The position of Charles Stewart Parnell and William O’Brien of
the Irish National Land League was very close to that of William Thomas
Thornton (1813-1880). Thornton suggested as much in 1874 in his revision of his
most important work, A Plea for Peasant Proprietors (1848).
Thornton contended that had his proposals been adopted in
the 1840s, “Fenianism” (Irish nationalism) would not have gained so much
support. Thornton was a very strong supporter of widespread ownership of all
forms of capital, and an opponent of the “scarcity economics” and population
theories of the Reverend Thomas Malthus.
Unfortunately, in common with many economists and
politicians down to the present day, Thornton was locked into the “slavery of
past savings.” This had been embedded into public policy in the United Kingdom
with the British Bank Charter Act of 1844, (7 & 8
Vict. c. 32. See Lord Overstone, Tracts
and Other Publications on Metallic and Paper Currency. London: 1857; The Evidence Given By Lord Overstone on Bank
Acts. London: Longman, Brown & Co., 1858.) and in the United States
with the National Banking Act of 1863 (reformed 1864). (Ch. 58, 12 Stat. 665,
February 25, 1863.)
Thornton’s Plea was
written in response to the Great Famine in Ireland (1846-1852). In it, Thornton
detailed a feasible proposal to create widespread ownership of landed capital
among the Irish. His On Labor: Its
Wrongful Claims and Rightful Dues in 1869 (revised 1871) laid out a similar
proposal for other forms of capital. (Vide
the appendices in the “Economic Classics Edition” of William Thomas Thornton’s A Plea for Peasant Proprietors.

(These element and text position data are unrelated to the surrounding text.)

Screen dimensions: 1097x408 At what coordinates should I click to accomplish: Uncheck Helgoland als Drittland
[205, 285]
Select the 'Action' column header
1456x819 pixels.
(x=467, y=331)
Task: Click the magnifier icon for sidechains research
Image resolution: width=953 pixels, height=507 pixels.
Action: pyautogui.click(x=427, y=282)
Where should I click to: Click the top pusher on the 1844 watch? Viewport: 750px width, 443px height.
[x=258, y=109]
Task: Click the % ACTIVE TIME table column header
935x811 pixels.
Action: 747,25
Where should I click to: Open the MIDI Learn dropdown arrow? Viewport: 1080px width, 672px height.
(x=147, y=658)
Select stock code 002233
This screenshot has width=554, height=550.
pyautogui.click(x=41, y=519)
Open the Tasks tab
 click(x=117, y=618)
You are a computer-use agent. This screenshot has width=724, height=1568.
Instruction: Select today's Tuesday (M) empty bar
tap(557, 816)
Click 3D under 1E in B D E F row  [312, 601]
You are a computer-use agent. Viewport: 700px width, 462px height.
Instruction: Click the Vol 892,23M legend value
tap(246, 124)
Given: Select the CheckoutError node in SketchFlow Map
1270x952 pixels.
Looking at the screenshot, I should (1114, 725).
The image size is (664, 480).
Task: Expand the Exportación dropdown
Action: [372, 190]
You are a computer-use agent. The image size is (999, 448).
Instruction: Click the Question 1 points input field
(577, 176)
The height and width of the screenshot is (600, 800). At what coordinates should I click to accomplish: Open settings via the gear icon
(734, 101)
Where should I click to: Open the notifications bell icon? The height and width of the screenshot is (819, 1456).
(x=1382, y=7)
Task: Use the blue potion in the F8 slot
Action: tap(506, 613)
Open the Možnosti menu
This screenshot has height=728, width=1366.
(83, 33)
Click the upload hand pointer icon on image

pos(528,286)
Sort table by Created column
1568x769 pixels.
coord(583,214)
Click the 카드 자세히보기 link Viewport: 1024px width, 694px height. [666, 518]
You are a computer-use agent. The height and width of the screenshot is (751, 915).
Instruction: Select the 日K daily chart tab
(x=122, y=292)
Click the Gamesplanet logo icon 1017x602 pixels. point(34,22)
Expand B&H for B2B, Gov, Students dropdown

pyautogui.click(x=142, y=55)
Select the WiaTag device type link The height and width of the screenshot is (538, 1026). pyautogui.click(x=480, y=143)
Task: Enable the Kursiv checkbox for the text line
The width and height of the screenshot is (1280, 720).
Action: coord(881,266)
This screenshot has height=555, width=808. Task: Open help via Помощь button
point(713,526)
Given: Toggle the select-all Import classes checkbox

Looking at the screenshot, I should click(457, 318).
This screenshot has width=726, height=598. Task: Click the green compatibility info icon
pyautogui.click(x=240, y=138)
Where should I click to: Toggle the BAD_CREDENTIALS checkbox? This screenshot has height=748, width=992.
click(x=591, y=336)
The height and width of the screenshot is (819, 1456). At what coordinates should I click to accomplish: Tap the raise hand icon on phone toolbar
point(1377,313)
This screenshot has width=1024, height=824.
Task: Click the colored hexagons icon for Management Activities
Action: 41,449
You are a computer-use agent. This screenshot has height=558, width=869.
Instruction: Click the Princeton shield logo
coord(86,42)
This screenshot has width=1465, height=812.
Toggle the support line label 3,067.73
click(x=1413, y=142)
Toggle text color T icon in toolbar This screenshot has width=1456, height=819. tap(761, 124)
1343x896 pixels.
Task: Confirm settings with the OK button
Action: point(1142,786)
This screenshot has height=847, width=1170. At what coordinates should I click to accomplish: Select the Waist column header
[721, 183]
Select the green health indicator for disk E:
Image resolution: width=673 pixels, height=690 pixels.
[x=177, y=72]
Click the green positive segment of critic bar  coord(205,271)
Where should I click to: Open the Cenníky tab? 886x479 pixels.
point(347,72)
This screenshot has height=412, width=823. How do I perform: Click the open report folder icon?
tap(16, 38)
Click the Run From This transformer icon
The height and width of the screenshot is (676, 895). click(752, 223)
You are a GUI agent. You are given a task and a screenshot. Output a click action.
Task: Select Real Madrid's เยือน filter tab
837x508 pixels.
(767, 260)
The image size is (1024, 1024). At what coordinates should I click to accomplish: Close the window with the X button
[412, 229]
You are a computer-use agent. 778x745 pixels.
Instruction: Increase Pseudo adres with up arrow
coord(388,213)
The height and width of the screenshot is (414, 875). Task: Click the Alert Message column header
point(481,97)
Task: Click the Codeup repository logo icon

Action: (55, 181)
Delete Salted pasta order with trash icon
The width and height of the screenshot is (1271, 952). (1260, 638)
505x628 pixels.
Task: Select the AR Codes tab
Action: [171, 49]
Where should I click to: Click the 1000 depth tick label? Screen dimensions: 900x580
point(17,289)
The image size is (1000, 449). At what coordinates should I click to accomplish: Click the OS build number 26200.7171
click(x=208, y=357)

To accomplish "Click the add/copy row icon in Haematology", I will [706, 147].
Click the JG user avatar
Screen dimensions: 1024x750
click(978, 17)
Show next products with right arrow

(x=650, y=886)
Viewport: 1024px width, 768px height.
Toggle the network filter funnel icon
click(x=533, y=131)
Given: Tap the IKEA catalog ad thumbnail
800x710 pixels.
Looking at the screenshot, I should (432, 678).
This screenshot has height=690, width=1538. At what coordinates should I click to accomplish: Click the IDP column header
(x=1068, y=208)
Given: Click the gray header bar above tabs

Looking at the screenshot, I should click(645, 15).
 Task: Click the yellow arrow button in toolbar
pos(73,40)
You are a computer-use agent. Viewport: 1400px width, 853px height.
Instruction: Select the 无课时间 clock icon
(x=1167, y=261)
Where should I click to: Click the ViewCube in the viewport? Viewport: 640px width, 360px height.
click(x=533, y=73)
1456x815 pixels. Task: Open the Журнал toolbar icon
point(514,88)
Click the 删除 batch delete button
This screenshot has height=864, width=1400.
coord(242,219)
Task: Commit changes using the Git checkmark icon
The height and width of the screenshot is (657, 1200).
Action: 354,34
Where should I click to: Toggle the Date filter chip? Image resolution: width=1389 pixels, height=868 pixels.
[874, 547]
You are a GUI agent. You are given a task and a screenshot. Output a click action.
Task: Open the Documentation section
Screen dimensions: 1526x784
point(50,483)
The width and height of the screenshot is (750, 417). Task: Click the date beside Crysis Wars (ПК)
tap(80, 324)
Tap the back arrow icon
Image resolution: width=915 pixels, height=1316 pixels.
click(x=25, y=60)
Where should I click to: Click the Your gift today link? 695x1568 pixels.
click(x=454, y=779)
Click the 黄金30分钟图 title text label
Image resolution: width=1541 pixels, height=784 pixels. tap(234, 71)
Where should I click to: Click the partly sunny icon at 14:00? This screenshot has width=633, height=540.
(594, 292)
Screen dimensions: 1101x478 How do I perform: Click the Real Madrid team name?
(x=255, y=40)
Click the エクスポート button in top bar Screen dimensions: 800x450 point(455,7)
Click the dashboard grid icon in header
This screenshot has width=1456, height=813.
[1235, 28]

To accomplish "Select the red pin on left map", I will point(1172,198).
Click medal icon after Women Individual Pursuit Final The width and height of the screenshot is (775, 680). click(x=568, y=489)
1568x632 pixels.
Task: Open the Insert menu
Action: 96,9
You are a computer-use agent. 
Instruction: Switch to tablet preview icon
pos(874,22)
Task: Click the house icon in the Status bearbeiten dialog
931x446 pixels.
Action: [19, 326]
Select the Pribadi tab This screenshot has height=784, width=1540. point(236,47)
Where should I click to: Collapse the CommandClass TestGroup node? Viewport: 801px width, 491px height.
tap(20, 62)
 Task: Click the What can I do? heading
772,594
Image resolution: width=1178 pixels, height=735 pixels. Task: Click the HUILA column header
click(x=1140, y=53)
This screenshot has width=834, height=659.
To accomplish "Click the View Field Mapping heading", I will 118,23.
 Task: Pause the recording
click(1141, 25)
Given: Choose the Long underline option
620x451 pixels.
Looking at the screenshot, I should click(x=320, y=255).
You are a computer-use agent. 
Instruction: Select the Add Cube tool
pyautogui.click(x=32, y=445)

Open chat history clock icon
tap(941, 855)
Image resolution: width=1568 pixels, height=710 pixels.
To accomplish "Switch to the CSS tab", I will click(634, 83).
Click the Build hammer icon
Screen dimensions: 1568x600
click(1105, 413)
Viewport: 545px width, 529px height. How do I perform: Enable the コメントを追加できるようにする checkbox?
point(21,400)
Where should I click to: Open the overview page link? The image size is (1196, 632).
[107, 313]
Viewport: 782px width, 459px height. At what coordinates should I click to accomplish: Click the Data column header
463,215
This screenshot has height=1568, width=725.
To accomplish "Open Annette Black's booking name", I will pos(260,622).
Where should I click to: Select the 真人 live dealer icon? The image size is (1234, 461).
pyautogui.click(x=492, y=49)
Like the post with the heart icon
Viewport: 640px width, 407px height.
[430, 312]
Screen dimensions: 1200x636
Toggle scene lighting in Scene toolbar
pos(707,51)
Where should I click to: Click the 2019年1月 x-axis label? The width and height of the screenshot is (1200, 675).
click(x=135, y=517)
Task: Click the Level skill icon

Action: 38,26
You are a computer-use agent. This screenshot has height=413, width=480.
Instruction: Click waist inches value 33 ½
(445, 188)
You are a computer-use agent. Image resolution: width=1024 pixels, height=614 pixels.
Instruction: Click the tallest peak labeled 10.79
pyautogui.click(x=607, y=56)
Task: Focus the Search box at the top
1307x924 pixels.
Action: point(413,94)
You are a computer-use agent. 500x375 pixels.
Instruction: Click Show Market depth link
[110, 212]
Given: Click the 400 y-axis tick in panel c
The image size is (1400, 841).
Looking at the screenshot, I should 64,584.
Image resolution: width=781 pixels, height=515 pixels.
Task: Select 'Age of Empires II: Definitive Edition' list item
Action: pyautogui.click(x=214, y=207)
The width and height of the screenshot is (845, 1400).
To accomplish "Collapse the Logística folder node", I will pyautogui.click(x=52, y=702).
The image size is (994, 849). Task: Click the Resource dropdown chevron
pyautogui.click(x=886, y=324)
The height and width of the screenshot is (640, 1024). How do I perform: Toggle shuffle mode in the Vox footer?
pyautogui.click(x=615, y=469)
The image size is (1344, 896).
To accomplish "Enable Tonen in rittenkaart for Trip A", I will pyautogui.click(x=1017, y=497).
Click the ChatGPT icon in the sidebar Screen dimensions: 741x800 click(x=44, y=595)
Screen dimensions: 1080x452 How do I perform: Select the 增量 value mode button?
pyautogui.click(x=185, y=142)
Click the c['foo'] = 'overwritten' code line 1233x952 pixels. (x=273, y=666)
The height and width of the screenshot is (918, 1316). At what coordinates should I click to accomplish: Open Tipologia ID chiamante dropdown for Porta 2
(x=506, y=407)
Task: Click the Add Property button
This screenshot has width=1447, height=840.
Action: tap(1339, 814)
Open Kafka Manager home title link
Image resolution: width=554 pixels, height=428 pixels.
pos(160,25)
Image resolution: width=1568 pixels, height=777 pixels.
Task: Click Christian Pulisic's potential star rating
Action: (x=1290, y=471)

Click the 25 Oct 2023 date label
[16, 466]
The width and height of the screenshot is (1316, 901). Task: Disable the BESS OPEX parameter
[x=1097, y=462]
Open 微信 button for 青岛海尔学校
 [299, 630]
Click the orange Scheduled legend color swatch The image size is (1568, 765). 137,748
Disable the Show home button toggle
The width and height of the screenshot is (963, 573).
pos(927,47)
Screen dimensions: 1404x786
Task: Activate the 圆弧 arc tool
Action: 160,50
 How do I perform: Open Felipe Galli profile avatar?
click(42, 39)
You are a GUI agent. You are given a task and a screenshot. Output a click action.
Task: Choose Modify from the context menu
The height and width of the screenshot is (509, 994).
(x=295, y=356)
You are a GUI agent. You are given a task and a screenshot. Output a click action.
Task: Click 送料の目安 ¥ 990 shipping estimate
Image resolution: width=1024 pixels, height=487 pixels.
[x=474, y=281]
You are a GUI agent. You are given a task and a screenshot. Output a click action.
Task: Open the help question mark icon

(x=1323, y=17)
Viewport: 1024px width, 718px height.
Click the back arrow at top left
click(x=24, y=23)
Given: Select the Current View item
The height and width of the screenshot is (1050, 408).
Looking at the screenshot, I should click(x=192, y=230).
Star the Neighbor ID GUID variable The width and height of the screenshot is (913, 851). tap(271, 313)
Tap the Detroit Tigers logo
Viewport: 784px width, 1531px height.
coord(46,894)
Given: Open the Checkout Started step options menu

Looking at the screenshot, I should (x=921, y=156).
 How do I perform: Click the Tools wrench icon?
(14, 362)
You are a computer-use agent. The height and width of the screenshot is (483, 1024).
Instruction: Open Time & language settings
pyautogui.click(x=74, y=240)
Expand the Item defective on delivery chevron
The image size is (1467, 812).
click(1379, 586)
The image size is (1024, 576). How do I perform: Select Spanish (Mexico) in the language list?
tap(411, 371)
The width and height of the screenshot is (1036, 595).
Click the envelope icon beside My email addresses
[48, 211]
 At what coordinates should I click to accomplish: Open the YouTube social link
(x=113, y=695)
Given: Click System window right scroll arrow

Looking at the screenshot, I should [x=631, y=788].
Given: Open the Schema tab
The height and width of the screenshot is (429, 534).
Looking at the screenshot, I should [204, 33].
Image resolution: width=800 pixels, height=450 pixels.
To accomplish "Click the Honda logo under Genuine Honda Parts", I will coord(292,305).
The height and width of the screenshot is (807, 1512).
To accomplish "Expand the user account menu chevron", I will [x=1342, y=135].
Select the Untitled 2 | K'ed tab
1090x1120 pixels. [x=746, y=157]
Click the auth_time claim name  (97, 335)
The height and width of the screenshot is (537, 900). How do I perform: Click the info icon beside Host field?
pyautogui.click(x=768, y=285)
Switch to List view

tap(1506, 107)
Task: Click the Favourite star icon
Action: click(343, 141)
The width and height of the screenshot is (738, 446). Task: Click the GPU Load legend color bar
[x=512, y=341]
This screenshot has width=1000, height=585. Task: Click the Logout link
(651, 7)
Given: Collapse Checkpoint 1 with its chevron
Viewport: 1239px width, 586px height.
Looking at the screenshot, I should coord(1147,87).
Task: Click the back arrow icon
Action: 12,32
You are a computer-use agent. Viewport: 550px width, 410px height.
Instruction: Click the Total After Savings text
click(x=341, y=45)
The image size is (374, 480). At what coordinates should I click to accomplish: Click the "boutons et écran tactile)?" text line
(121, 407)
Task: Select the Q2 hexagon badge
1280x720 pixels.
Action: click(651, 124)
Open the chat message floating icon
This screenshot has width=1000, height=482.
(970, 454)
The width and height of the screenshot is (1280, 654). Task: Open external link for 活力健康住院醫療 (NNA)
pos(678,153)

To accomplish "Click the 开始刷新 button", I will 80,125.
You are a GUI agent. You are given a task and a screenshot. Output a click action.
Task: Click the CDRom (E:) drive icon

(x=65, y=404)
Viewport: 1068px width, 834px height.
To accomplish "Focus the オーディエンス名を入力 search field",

Arlington, Virginia: Economic Justice Media, 2011.)
Like Kelso and Adler, in On
Labor, Thornton lumped land and other capital together as non-labor
(non-human) factors of production. Henry George, of course, objected, and claimed that Thornton did not understand the difference between landed and non-landed capital. George did not, of course, bother to prove that Thornton did not understand
the alleged difference between landed and non-landed capital. He simply
asserted, ridiculed Thornton and other economists foolish enough not to agree
with the georgist program, and moved on.